Task to complete:
Using the material below, repeat exactly the lines from the one with "VISIT Deeryshoes.com (83, 1313)" through the one with "tns (69, 2080)", ends included, without any images.
==============================
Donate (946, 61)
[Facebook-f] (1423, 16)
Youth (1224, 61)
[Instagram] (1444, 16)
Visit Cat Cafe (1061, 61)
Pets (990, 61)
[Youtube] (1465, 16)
==============================
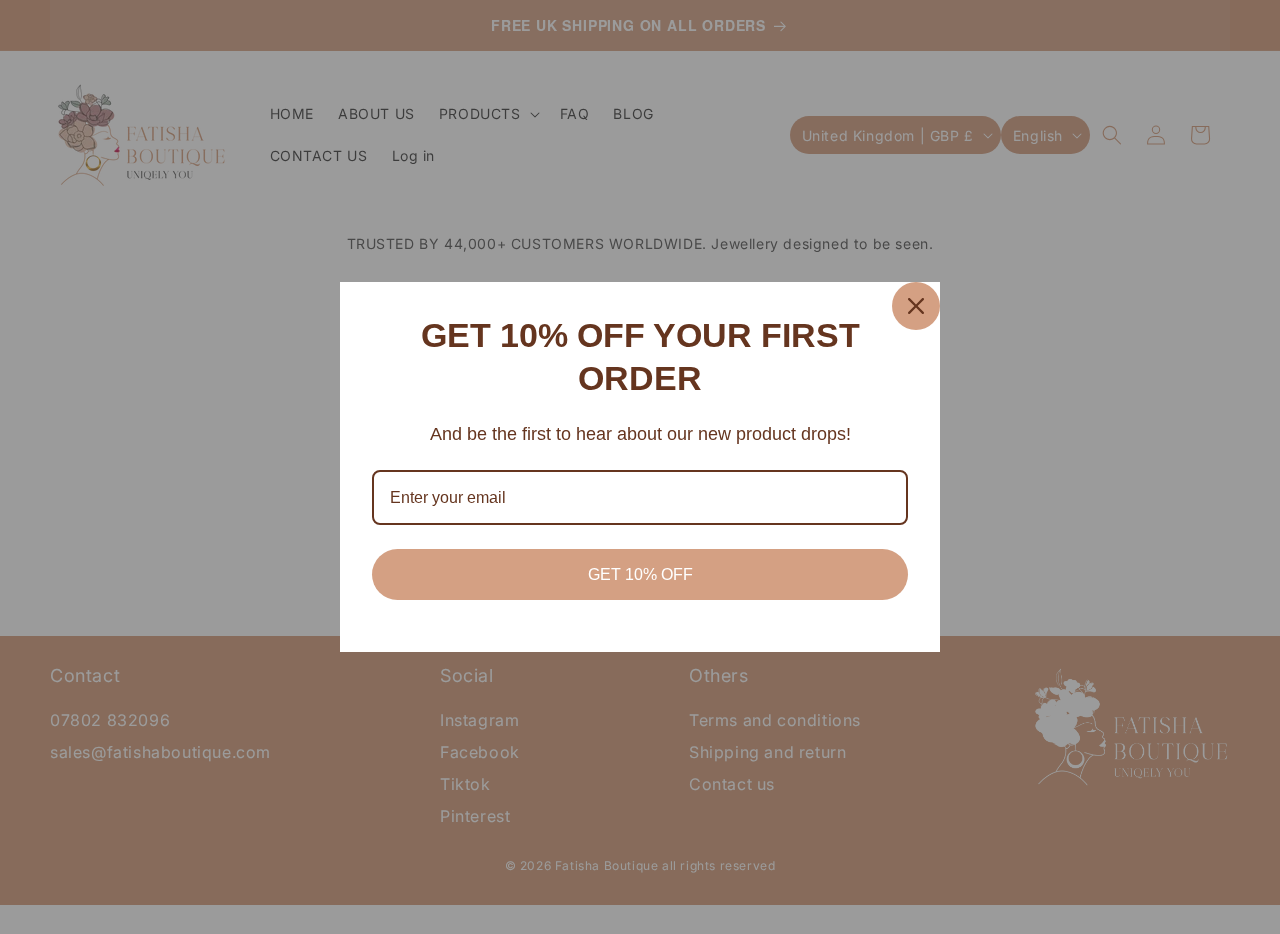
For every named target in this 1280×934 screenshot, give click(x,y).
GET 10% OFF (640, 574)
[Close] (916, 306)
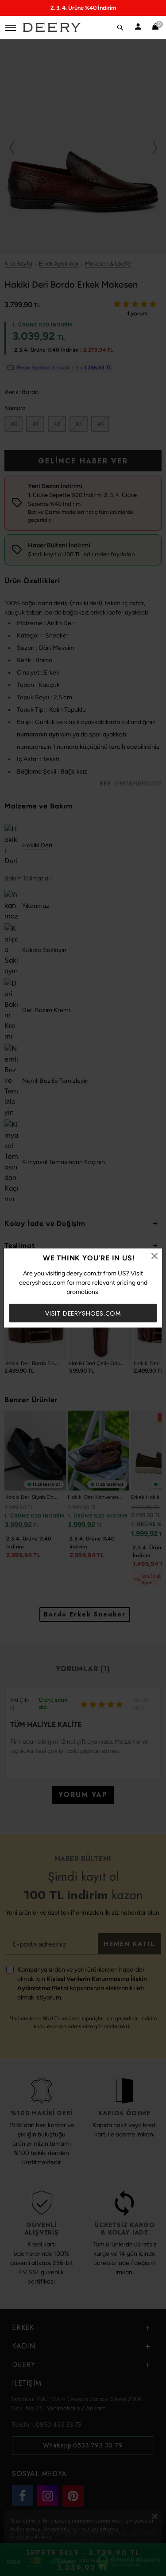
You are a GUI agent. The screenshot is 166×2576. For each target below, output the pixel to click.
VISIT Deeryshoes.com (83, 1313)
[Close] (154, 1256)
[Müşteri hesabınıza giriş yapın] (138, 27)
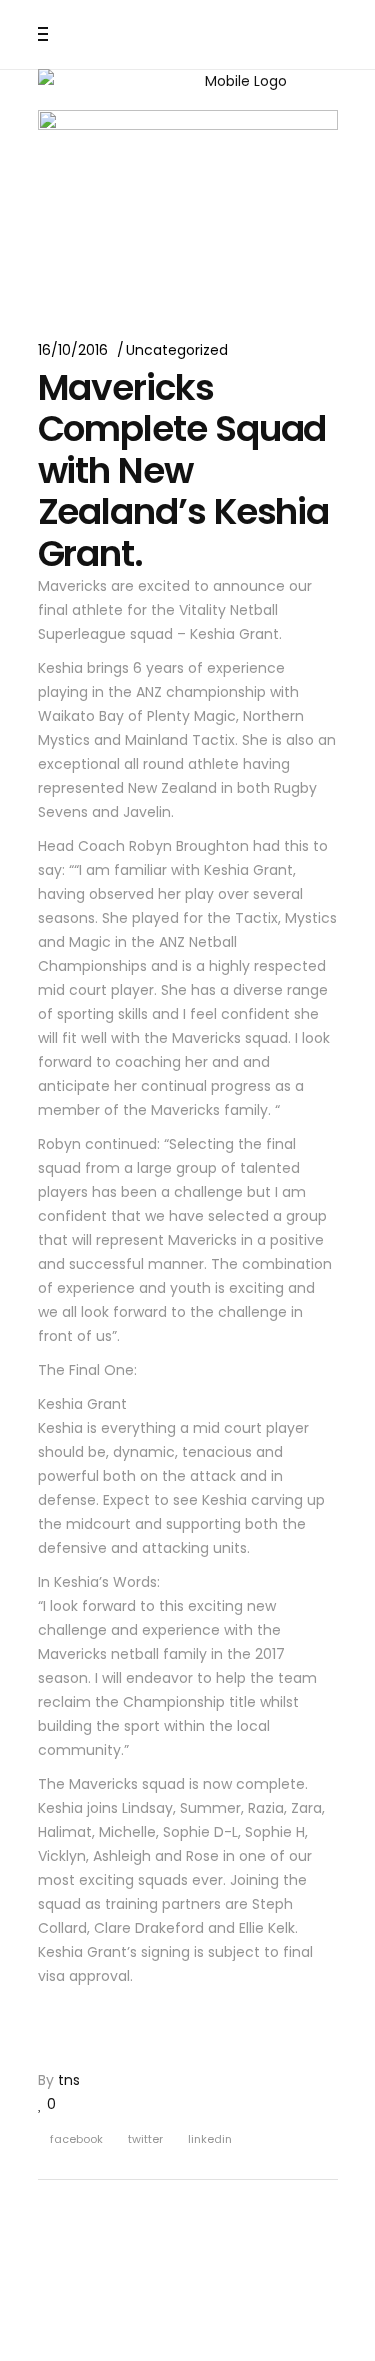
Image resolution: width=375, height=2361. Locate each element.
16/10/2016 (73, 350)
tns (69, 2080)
==============================
Result:
VISIT Deeryshoes.com (83, 1313)
[Close] (154, 1256)
[Müşteri hesabınıza giriş yapın] (138, 27)
Image resolution: width=375, height=2361. Locate each element.
16/10/2016 (73, 350)
tns (69, 2080)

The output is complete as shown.